Lagnanza molto rivelatrice, davvero.
Questa resistenza dei capitalisti alla minima regolamentazione, e dei governi da loro insediati a punire i responsabili del disastro finanziario, è la vera causa che ritarda la ripresa. Lo ha spiegato in un saggio David Sachs, uno psichiatra di Philadelphia
(5): la gente che perde o rischia di perdere il lavoro, che ha visto crollare le future pensioni (collegate alle Borsa), che non riesce a pagare il mutuo della casa, dice Sachs, sente che questo è stato causato da manipolatori finanziari privi di scrupoli, e sa che lo Stato non l’ha difesa da questi abusi e vere e proprie truffe.
«Il pubblico (americano) ha subito un trauma di perdita simile all’11 settembre. Normali aspettative su ciò che era sicuro e affidabile sono state distrutte di colpo. Come in ogni tipico stato post-traumatico, la gente sente che non può pianificare il futuro in base ai vecchi assunti su ciò che è sicuro e ciò che è pericoloso… La gente risparmia anzichè spendere, perchè non si fida delle promesse del governo, in quanto sa che il governo l’ha tradita».
L’opinione pubblica «deve vedere che i responsabili del disastro economico sono chiamati a rispondere di quel che hanno fatto, e deve vedere che si prendono decisioni atte a impedire che possano fare ancora danni.
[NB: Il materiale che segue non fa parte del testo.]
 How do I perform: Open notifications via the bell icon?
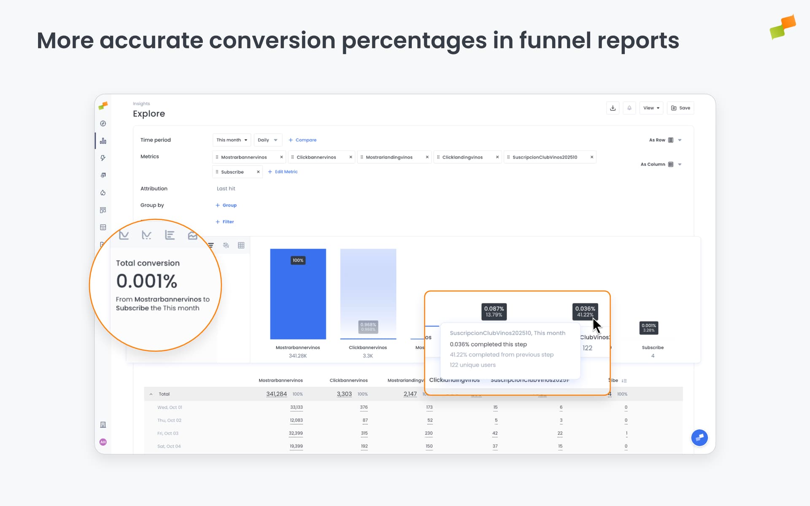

Deve avere la prova che il governo e i finanzieri si comportano responsabilmente; fino a quel momento, non restituirà loro la fiducia».
1) Sally Kleebe, «The vulture fund culture must end», Guardian, 7 maggio 2009.
2) «In Defense of Vulture Funds, by F. Salmon, 24 febbraio 2007; e «Should Countries Like Argentina Be Able to Declare Themselves Bankrupt?, by Anne Krueger, El Pais, 18 gennaio 2002.
3) Claire Gatinois, «Le projet de la Commission européenne visant à encadrer les hedge funds divise les pays de l'Union», Le Monde, 30 aprile 2009.
4) Ambrose Evans-Pritchard, «City in danger of falling victim to EU wiles and becoming another Antwerp», Telegraph, 4 maggio 2009.
5) David M.Sachs, «Hope, Greed and Fear: The Psychology behind the Financial Crisis», Knowledge, 15 aprile 2009.